» DIRECTIONS: Reproduce the passage of the forum thread on training pit bulls starting with "## CFGD (Sep" and going on through "humans. bottom line...".

» SELECTED EXCERPT:
※ ※ ※
Training and socialization are a must with APBTs.  They are great dogs.


----------



## pogmothoinkm (Aug 31, 2009)

He's already been signed up for an obedience class. I was told 8 weeks old is not too early. And since he's already sitting, and is practically housebroken, I would say that's right. The big challenge seems to be leash training, and coming when called.


----------



## Turkeypaw (Sep 1, 2009)

hogdawg said:


> Training and socialization are a must with APBTs.  They are great dogs.


It's very important with any dog, but I agree it's a must with APBTs.


----------



## CFGD (Sep 3, 2009)

been around these dogs my whole life, never once been bitten,  or even growled at,by mine, my friend's, or strangers dogs.funny how any bulldog"type" "attack" is instantly categorized as "vicious pit bull attacks toddler", in the media.if you wanna know what the problem is, go to the hood and watch the dope boys tryin to fight 4 month old dogs and then beat on them when they just wanna play,and then wonder why one may fear humans. bottom line...
※ ※ ※
(Items listed in a dataset)
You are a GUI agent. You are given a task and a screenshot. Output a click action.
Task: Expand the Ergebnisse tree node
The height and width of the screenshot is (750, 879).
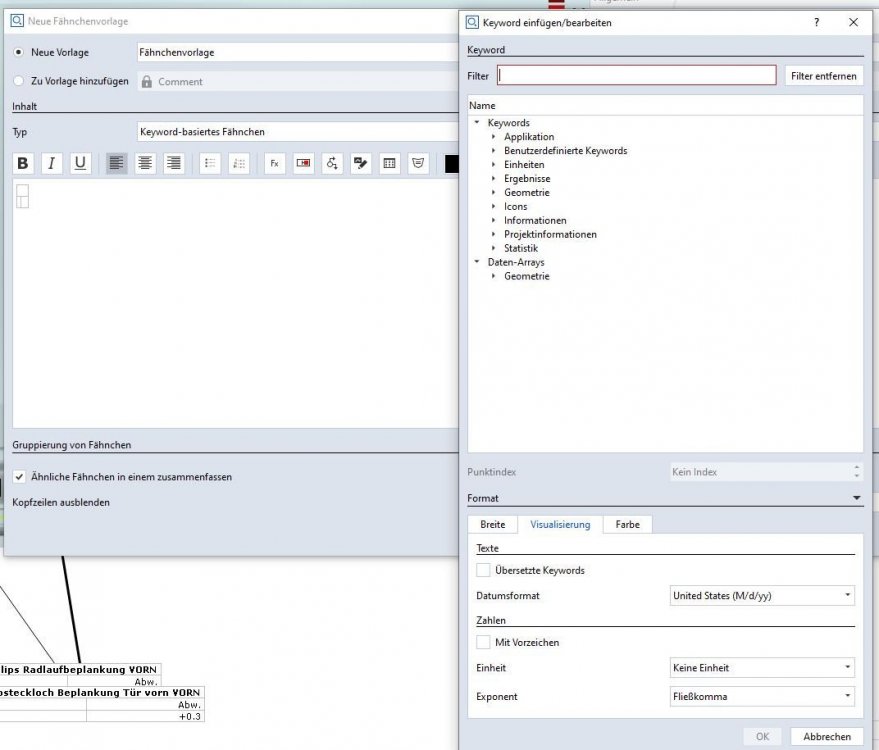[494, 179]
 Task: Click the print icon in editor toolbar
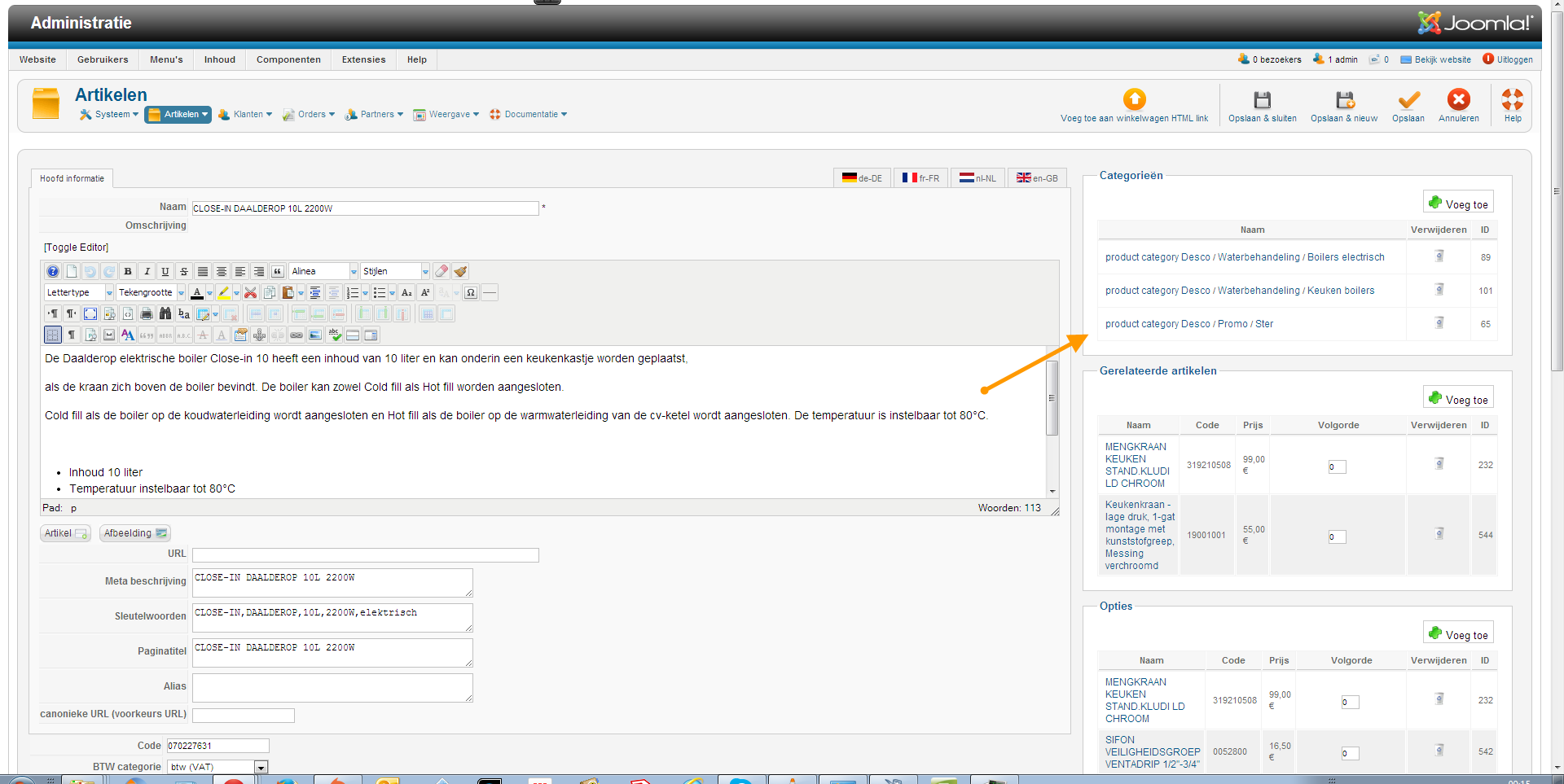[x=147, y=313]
※ ※ ※
» EXERCISE OUTPUT:
## CFGD (Sep 3, 2009)

been around these dogs my whole life, never once been bitten,  or even growled at,by mine, my friend's, or strangers dogs.funny how any bulldog"type" "attack" is instantly categorized as "vicious pit bull attacks toddler", in the media.if you wanna know what the problem is, go to the hood and watch the dope boys tryin to fight 4 month old dogs and then beat on them when they just wanna play,and then wonder why one may fear humans. bottom line...